Figure 6 shows an example of a patient with an adequate flow reserve and one with inadequate flow reserve. The contrast on these images was turned up deliberately to see if it was possible to identify a perfusion defect. This is commonly done when reading such studies.

Overall, the conspicuity of defects was substantially greater in the high-flow reserve images than it was in the low-flow reserve images, despite the fact both had similar stenoses of a similar vascular distribution. This happened many times, and this is just one example.

This study also found several discriminating characteristics that were significantly different, including blood pressure and rate-pressure product (table 3). Interestingly, changes in blood pressure between baseline and vasodilatation were not significant predictors.

This study concluded that the accuracy of detection of significant coronary artery disease (CAD) using MR and SPECT myocardial perfusion imaging depends on the myocardial flow reserve achieved. This flow reserve can be measured using a contrast injection with MR, but cannot be measured using radionuclide methods. Therefore, accuracy for detection of significant CAD is higher in the good myocardial perfusion index group and lower in the inadequate myocardial perfusion group. The study also concluded that those with an inadequate myocardial flow reserve index are hemodynamically different at baseline (resting rate-pressure product) prior to the administration of dipyridamole.

Characteristics of an Imaging Sequence

What about the characteristics of an imaging sequence? The ideal MR imaging sequence will capture the first-pass dynamics of a contrast agent in order to be able to assess myocardial perfusion and myocardial flow reserve. It must provide good T1 contrast. It must not adversely affect or be affected by susceptibility effects, and it must image the heart in multiple slices.

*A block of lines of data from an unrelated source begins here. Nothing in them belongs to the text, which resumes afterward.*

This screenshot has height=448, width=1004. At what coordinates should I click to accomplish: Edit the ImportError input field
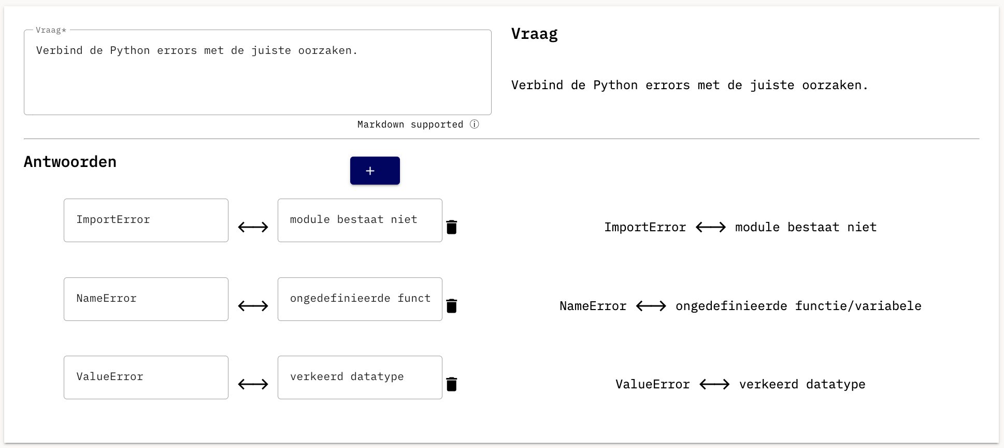[x=146, y=220]
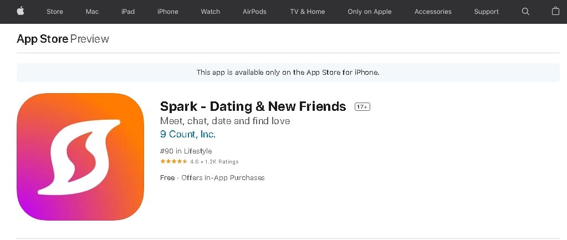This screenshot has width=567, height=240.
Task: Click the Apple logo icon
Action: [21, 11]
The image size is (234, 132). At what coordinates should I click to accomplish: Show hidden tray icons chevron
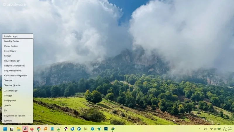tap(200, 129)
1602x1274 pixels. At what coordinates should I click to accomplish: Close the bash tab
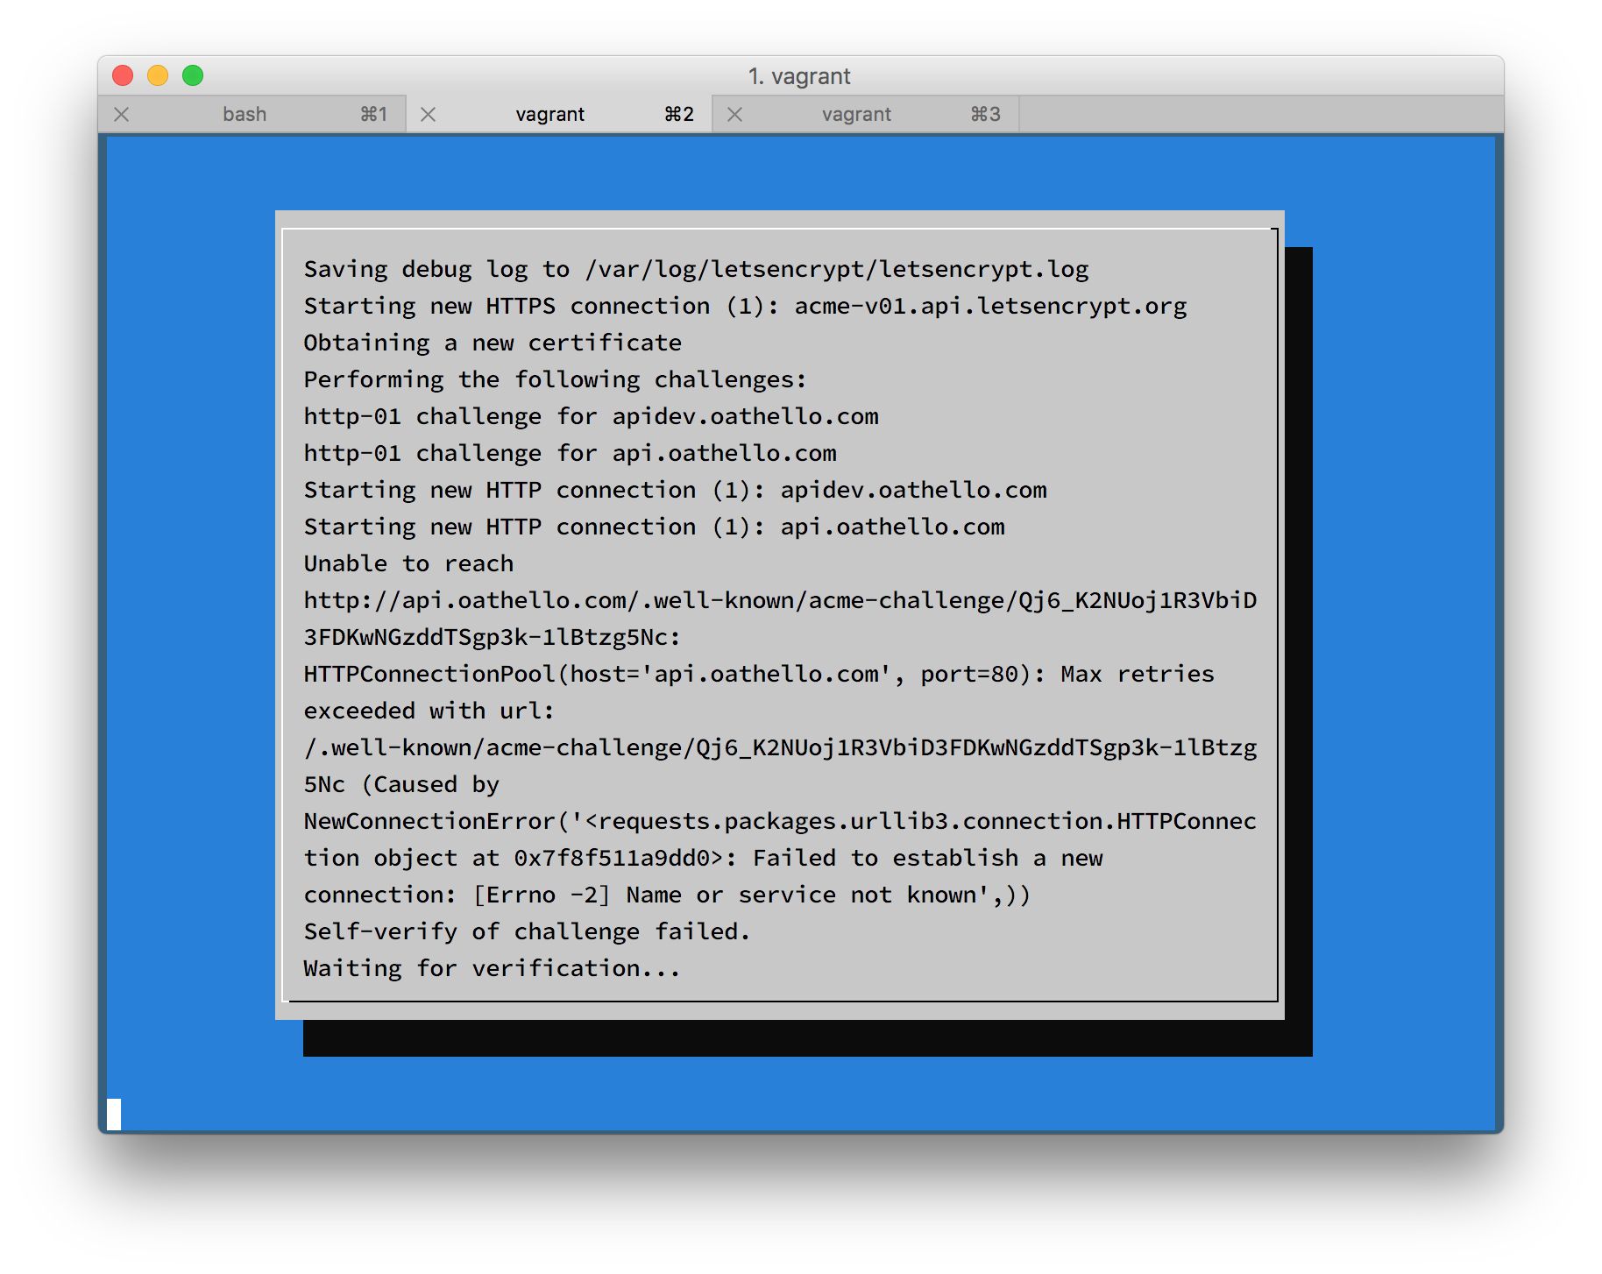(x=122, y=115)
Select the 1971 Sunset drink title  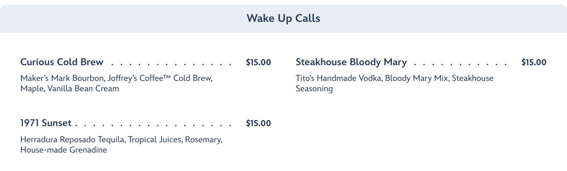46,123
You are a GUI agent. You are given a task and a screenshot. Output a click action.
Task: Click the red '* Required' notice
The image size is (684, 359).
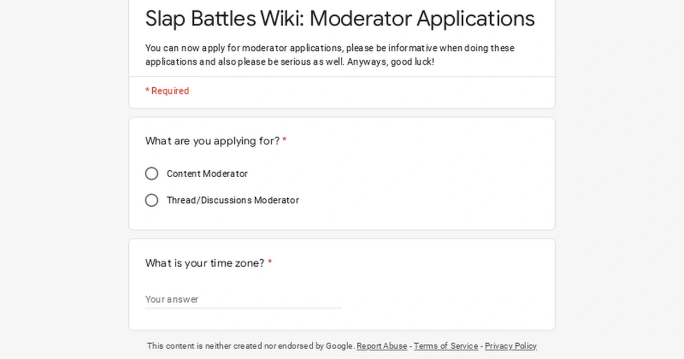pyautogui.click(x=167, y=91)
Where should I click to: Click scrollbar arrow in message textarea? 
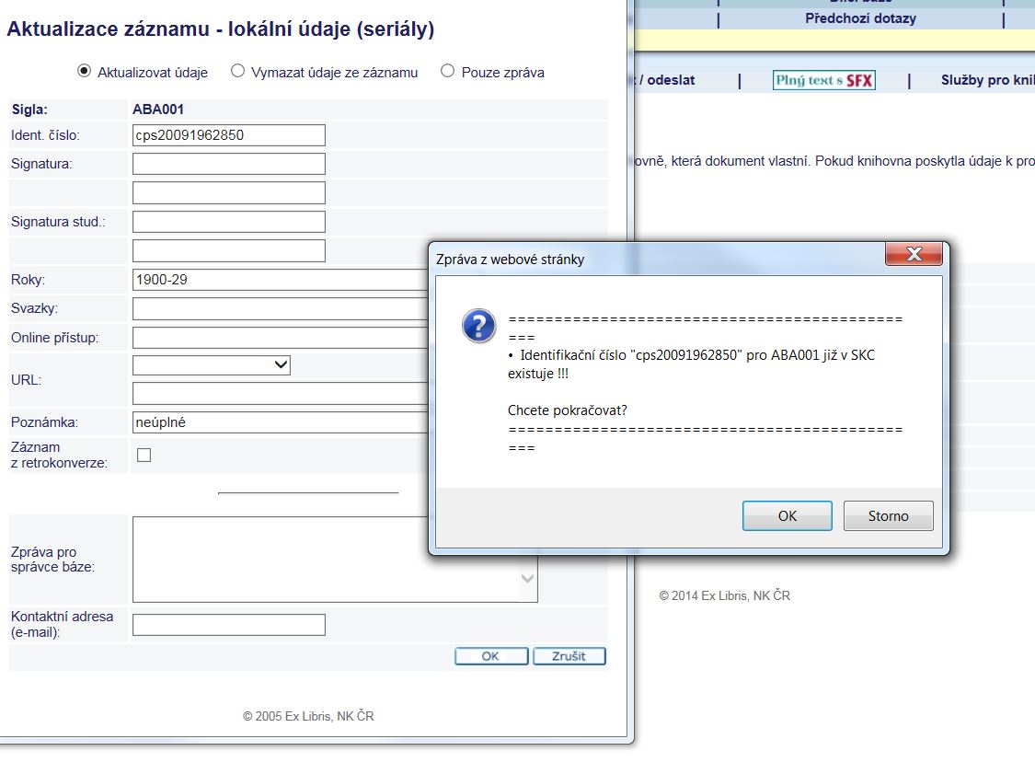528,579
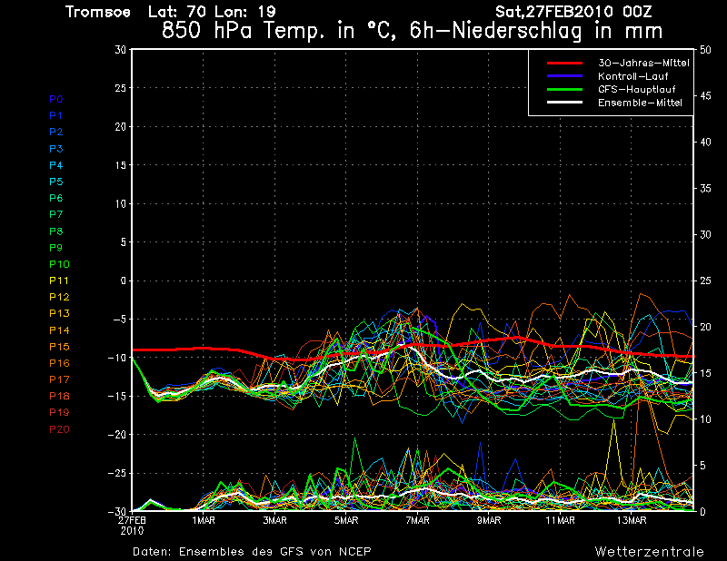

The imaging approach that we now use is a hybrid gradient echo/EPI sequence. An inversion saturation pulse applied prior to imaging generally provides T1 contrast and the number of slices obtained is dependent on the heart rate. Usually these studies are done on a short-axis orientation and greater than six slices can be imaged with heart beat resolution allowing evaluation of the transmural extent of the perfusion deficits.

Conclusion

In conclusion, myocardial perfusion imaging with MR in conjunction with a tight bolus delivery using a power injector is at least as accurate as SPECT at the present time. Detection of first-pass contrast agent dynamics allows assessment of myocardial flow reserve, and that influences the accuracy of the ability to detect disease.

The most effective way of obtaining a compact bolus and avoiding extravasation or leakage of the contrast into the tissue around the vein is to use a large-bore catheter and to use the agent with the lowest viscosity available. Warming the agent lowers the viscosity and can help this process. It is also helpful to deliver the agent with a pressure-limiting power injector at the highest possible rate.

Finally, MR imaging methods and hardware are currently adequate to allow myocardial perfusion imaging. MRI hardware should continue to improve, and with further improvements and refinements, myocardial perfusion imaging and flow reserve detection should improve further.

I believe that myocardial perfusion imaging, which provides an evaluation of the amount of remaining viable but ischemic myocardium, will be the most important diagnostic imaging tool for ischemic heart disease assessment. If you want to see the dead myocardium (which we can't do anything about), then delayed hyper-enhancement is the best approach at the present time. One can use phosphorus-31 spectroscopic imaging, but that is something for the future. At the present time, just like the thallium and the Sestamibi scanning became so important and pyrophosphate and the other bone-imaging agents became less important, I think you'll find that when we have developed the optimal MRI approach for myocardial perfusion imaging of the heart, this will be the most clinically useful approach.